Almost 7 months ago, I resigned my membership at a church and concurrently gave up my position as the Director of Women’s Ministry. It was an angst-filled decision that came with a small measure of relief.
I truly love women’s ministry and all that comes with it. However, I needed to step back from the ministry in order to focus more fully on what God had for me and my family. In listening to the Lord and resigning, I gave up serving in a capacity that I adore.
Since then, I’ve felt like I’m floundering without the ministry position. Frankly, I’m a series of contradictions. I’m sad to not be involved, but I’m ecstatic to hear news of how well the ladies are doing without me. I’m unsettled without teaching, but content to wait on the next chapter. I’ve struggled to define purpose, but recognize that there is purpose around the corner.
I’m a happy, relieved, lonely mess that is floundering without a ministry.
Psalm 46:10 (NIV), “Be still and know…” is a much-quoted verse for Christians who are focusing on being still and quiet. In the past, I’ve typically used this particular section of the verse to settle myself; essentially so that I stop trashing around making my own way.
In the season of floundering without directly contributing to a ministry, this seems a like it would be a good section of scripture to focus on.
Digging into the verse, I’ve realized that not only does God want us to be still (to be quiet, to rest, to sit still), but rather He continues with a very important portion of scripture that I’ve often glossed over. “…and know that I am God; I will be exalted among the nations, I will be exalted in the earth.”

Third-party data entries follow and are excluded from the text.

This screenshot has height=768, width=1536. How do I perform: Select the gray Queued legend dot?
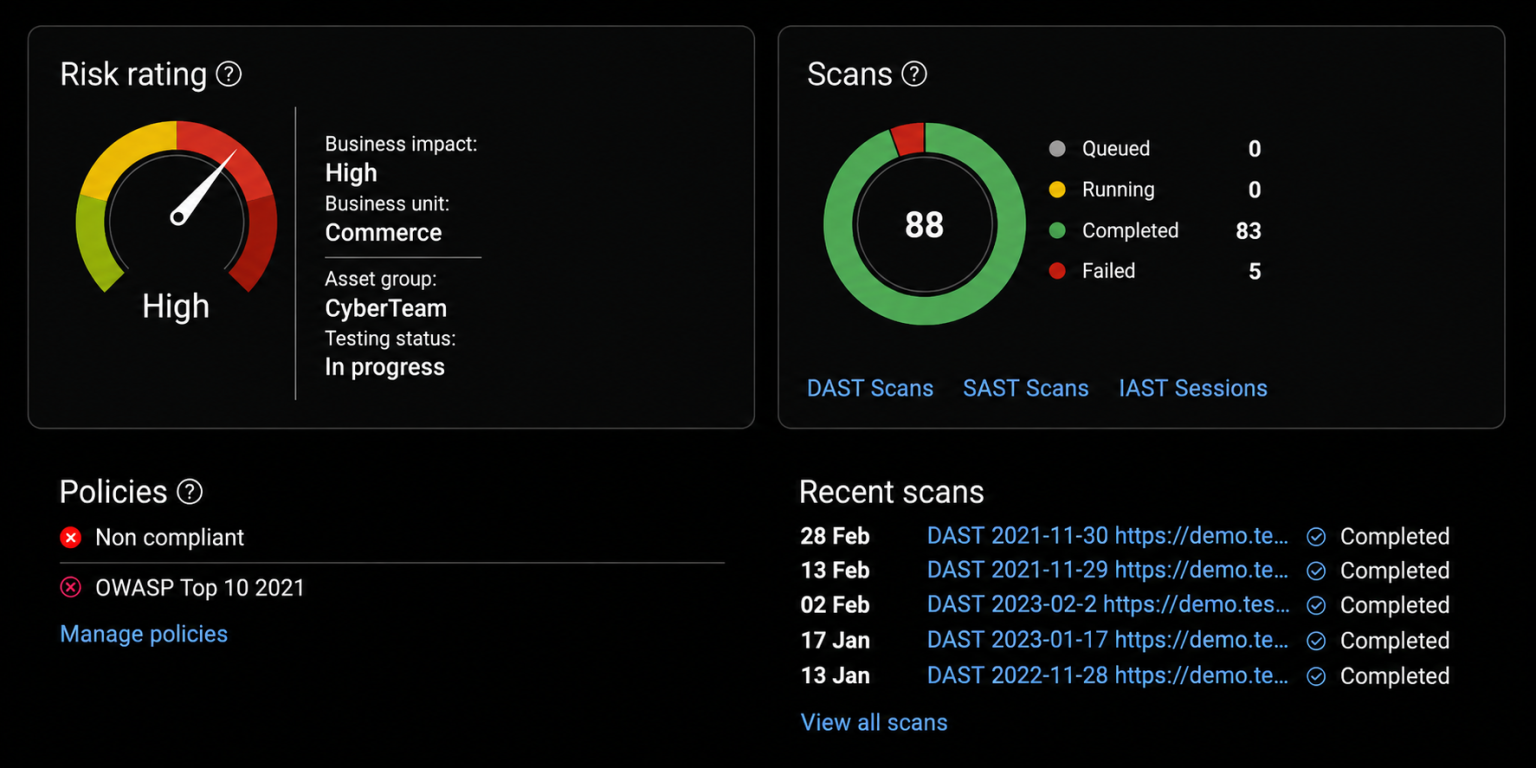click(1057, 149)
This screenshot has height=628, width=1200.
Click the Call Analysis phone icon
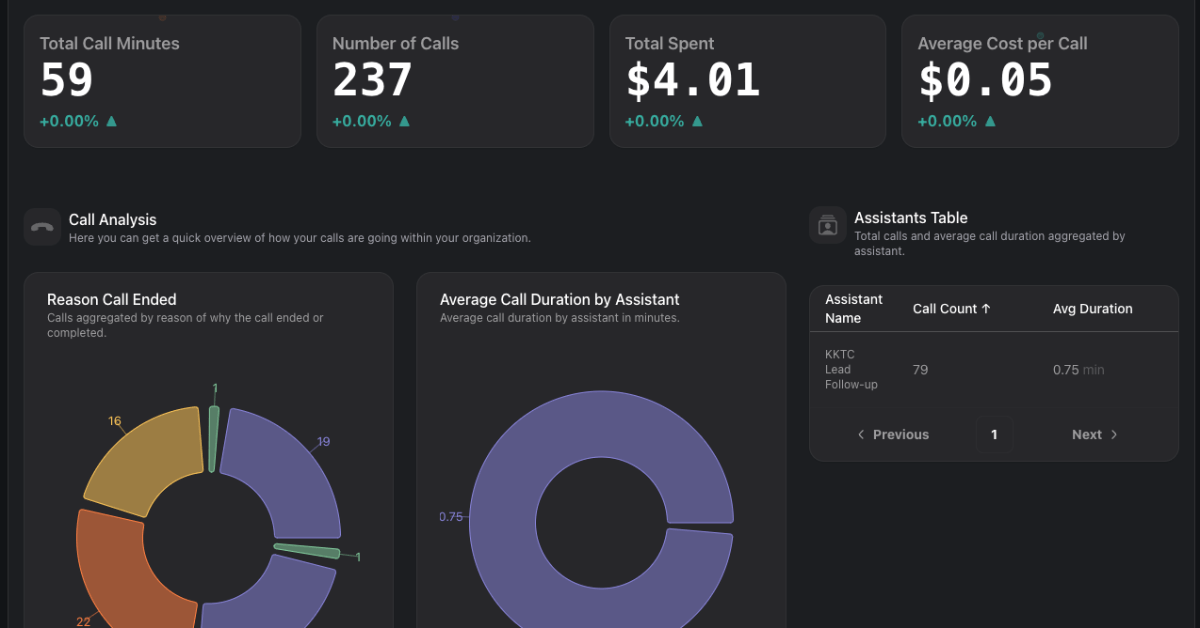pos(42,227)
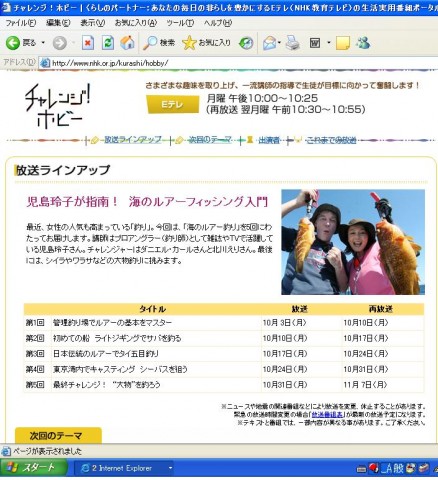Click the History clock icon
This screenshot has height=480, width=438.
[246, 43]
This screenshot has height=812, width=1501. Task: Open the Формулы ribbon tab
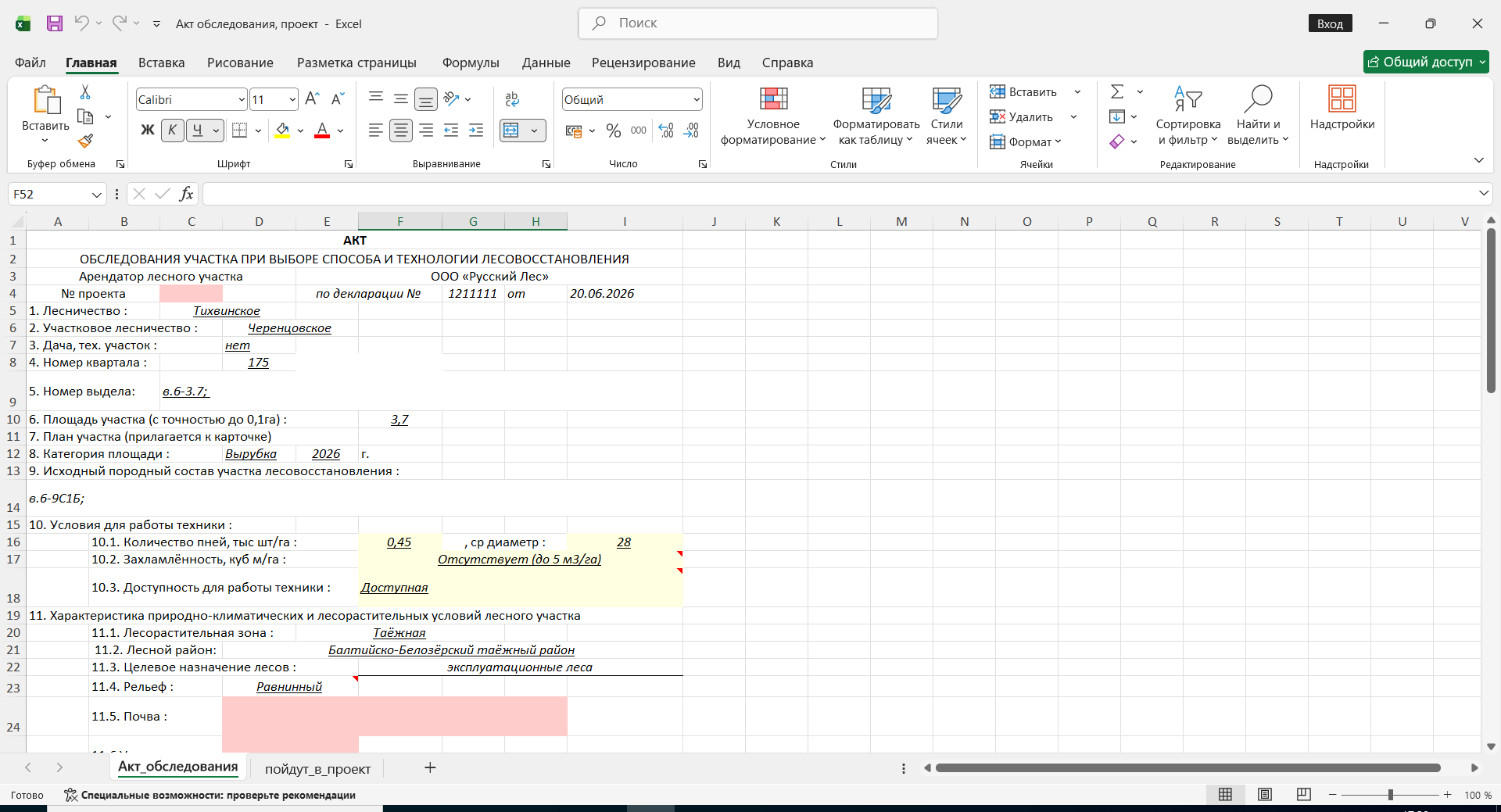point(471,63)
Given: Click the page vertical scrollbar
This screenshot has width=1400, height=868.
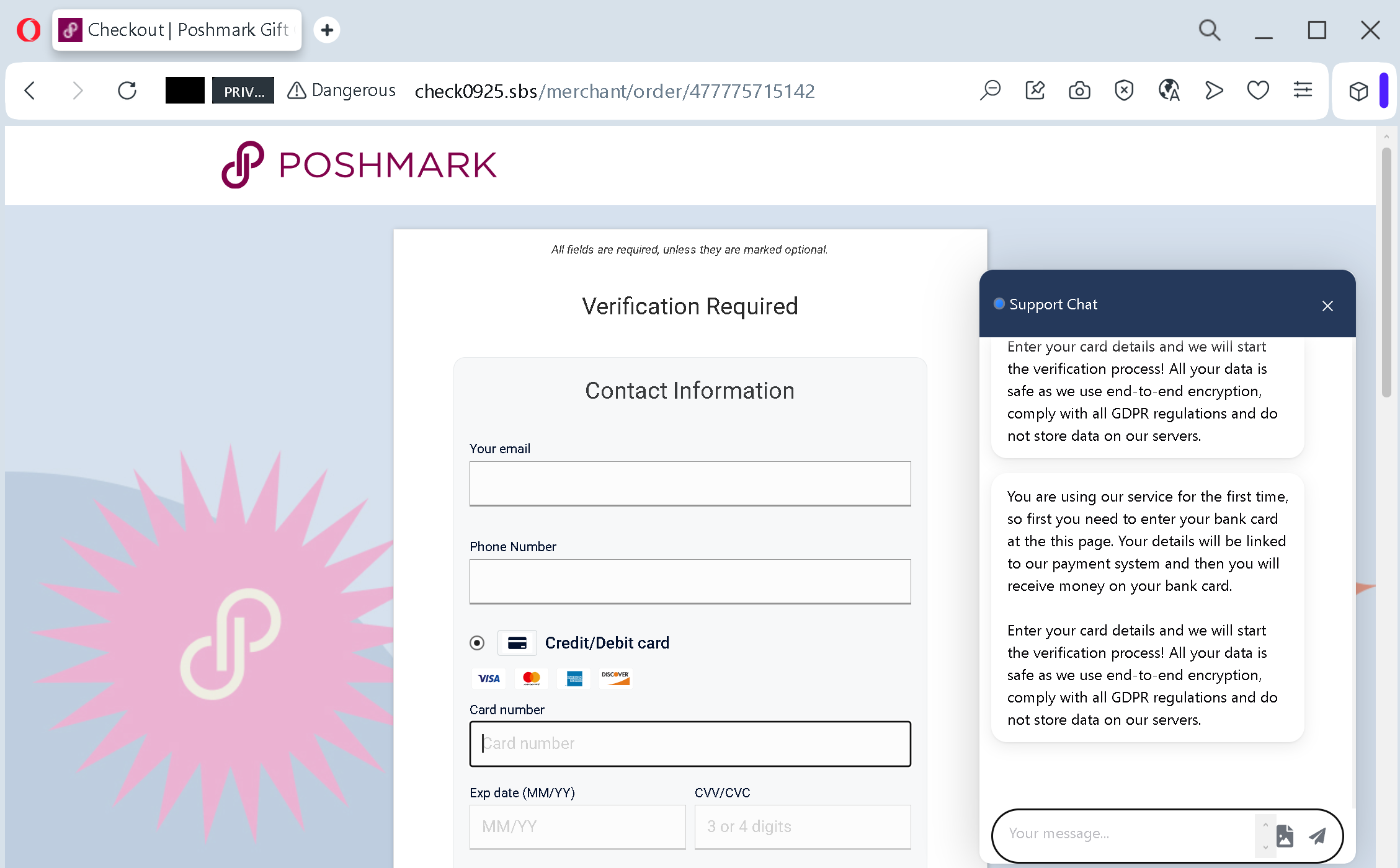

Because the psalm was written during war, it is likely there is messaging to Israel concerning her enemies. Knowing who God is requires acknowledging that He is in control of the outcome of all things. Thus, there is no sense in worrying over the fighting as God will take care of it.
In light of knowing God and what He is about, it’s much easier to understand being still & knowing as not just sitting still, but rather to stopping the fighting of circumstances…to stop doing things our own way and to know God will control all aspects of the fight.
If I’m truly still,
If I’m truly knowing God,
Then I truly stop trying to do it my way.
And that is comfort to my heart when I feel like I’m floundering without a ministry.
What areas of your life do you need to be still and know God in this week?
“He says, “Be still, and know that I am God; I will be exalted among the nations, I will be exalted in the earth.” ~Psalm 46:10 (NIV)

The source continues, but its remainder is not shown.